TEXTE | Geneviève Ruiz
C’est l’idéal éthico-politique contemporain par excellence, la norme à partir de laquelle l’individu est évalué quels que soient son statut, son âge ou son état de santé : l’autonomie. Ses significations, tout comme les projets de société qu’elle véhicule, ne sont pas les mêmes selon la perspective qu’on adopte. Cette malléabilité lui a permis de devenir une valeur consensuelle, qui a évacué toute conflictualité. « Et c’est cela qui devrait nous mettre la puce à l’oreille », souligne Marlène Jouan, maîtresse de conférences en philosophie à l’Université Grenoble Alpes et auteure de plusieurs publications sur l’autonomie. « Un idéal qui met tout le monde d’accord diffuse une certaine vision de la société, de l’être humain, ainsi que des rapports de pouvoir. » Les multiples dimensions de l’autonomie sont associées à sa longue histoire, qui remonte à la Grèce antique. « Son sens est alors en lien avec son étymologie, précise Marlène Jouan. Soit les règles et les lois que l’on s’édicte soi-même. Il s’applique principalement à l’État ou à la collectivité. » Il faudra attendre le XVIIIe siècle et les philosophes des Lumières pour que l’autonomie de l’individu devienne le centre de l’attention. L’une des conceptions les plus connues est celle d’Emmanuel Kant (1724-1804), pour qui l’autonomie représente avant tout une propriété de l’esprit humain, en lien avec sa raison et sa volonté. « Il s’agit d’un gouvernement de soi qui exclut toute forme de dépendance à des représentations, croyances ou désirs non rationnels, poursuit Marlène Jouan. Mais aussi toute forme de contrainte exercée par autrui. »
Ces conceptions philosophiques ont marqué les sociétés occidentales modernes. Cet individu indépendant et doté d’un libre arbitre constitue le socle des régimes démocratiques. Les mouvements sociaux des années 1960 s’empareront de l’autonomie dans une perspective plus utopique. Elle est revendiquée comme un droit face à des institutions autoritaires et à un ordre social traditionnel étouffant. Le terme est alors intégré par des mouvements féministes, syndicalistes, ou en faveur des personnes en situation de handicap. « Nous sommes les héritier·ères de cette conception émancipatrice, explique Marlène Jouan. Elle véhicule un ensemble de valeurs considérées comme positives, allant de la réalisation de soi au respect de la dignité humaine. »
Dès les années 1990, la situation va progressivement s’inverser : les institutions étatiques et les entreprises vont s’emparer des visées émancipatrices de l’autonomie pour en faire le référentiel à l’aune duquel les individus sont jugés.
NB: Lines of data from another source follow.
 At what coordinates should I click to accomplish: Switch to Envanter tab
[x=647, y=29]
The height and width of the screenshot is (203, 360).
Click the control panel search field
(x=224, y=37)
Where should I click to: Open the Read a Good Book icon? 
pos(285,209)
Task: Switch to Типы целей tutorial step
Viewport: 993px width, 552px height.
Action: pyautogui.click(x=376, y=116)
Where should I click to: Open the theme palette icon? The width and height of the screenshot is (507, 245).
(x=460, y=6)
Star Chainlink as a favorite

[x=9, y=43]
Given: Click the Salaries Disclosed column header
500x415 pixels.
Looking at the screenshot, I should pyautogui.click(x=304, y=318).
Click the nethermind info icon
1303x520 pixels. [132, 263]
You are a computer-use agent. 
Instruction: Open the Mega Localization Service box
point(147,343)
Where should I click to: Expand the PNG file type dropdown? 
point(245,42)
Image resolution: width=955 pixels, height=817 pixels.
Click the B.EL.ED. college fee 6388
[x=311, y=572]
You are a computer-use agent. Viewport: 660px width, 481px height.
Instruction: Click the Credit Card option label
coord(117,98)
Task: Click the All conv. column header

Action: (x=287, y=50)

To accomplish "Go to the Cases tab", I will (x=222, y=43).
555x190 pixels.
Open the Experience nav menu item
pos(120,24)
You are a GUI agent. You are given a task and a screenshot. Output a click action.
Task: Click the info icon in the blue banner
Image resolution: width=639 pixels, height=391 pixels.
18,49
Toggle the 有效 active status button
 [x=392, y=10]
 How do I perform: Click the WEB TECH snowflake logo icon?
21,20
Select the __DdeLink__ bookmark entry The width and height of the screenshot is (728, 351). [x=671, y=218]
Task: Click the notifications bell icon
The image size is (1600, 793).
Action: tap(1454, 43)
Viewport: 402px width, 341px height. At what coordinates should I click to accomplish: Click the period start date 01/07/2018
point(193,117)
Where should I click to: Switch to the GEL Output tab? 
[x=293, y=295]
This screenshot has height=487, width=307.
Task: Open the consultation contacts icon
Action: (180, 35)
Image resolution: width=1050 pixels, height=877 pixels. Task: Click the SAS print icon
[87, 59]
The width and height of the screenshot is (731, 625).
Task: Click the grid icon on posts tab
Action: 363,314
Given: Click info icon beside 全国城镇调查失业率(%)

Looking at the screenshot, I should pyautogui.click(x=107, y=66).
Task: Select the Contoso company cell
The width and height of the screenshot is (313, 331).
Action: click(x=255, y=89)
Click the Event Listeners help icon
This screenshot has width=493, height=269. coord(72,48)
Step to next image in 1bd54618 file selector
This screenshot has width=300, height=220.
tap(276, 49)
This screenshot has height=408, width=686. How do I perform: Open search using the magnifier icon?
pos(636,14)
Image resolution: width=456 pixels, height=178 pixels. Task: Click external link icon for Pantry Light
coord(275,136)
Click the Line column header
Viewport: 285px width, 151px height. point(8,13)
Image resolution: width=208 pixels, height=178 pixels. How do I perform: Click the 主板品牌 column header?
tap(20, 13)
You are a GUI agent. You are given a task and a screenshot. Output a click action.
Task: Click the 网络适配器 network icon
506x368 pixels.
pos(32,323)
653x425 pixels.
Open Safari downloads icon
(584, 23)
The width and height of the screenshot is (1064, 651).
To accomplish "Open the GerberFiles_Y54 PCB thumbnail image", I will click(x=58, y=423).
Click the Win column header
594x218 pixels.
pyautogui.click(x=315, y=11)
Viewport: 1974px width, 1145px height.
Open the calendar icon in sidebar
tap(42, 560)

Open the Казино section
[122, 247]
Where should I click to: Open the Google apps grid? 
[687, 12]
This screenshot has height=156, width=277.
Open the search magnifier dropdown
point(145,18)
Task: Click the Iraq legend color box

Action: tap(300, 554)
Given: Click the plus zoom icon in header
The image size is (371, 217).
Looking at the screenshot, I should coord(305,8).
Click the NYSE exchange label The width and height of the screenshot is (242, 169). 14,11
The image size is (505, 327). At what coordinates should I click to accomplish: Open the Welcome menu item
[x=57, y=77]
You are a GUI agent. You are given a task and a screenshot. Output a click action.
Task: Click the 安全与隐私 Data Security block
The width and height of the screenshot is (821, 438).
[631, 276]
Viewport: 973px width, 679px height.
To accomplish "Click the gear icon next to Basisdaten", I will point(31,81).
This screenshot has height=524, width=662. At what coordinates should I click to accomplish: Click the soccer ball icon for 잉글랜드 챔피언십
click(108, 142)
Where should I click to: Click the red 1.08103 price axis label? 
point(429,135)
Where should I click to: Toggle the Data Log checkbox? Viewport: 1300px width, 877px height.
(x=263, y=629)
De revendication, l’autonomie deviendra injonction. Dans Le Nouvel Esprit du capitalisme1Avec leur concept de « nouvel esprit du capitalisme », ces auteur·es attirent l’attention sur le changement d’idéologie qui s’est opéré dès la fin des années 1980 et qui a permis le passage d’un management hiérarchisé à un management fondé sur l’initiative et l’engagement individuel des travailleur·euses. Ils entendent ce nouvel esprit comme un ensemble de croyances partagées sur lesquelles s’appuient les groupes dominants comme les groupes dominés., Luc Boltanski et Eve Chiapello montrent en 1999 déjà comment l’idéologie de l’autonomie est devenue parfaitement homogène à l’esprit du capitalisme. Les politiques de néomanagement, qui s’appliquent d’abord aux cadres avant de se diffuser à l’ensemble des salarié·es, vont en faire leur exigence phare en prônant la gestion de soi. Les employé·es deviennent des entrepreneur·euses d’eux-mêmes, sont responsables de leur carrière. « L’idéal d’autonomie a cela de particulier qu’il engendre une porosité entre les sphères privées et professionnelles, souligne Marlène Jouan. Comme il touche au psychisme et à l’intimité, il s’avère difficile à conscientiser comme une norme sociale. »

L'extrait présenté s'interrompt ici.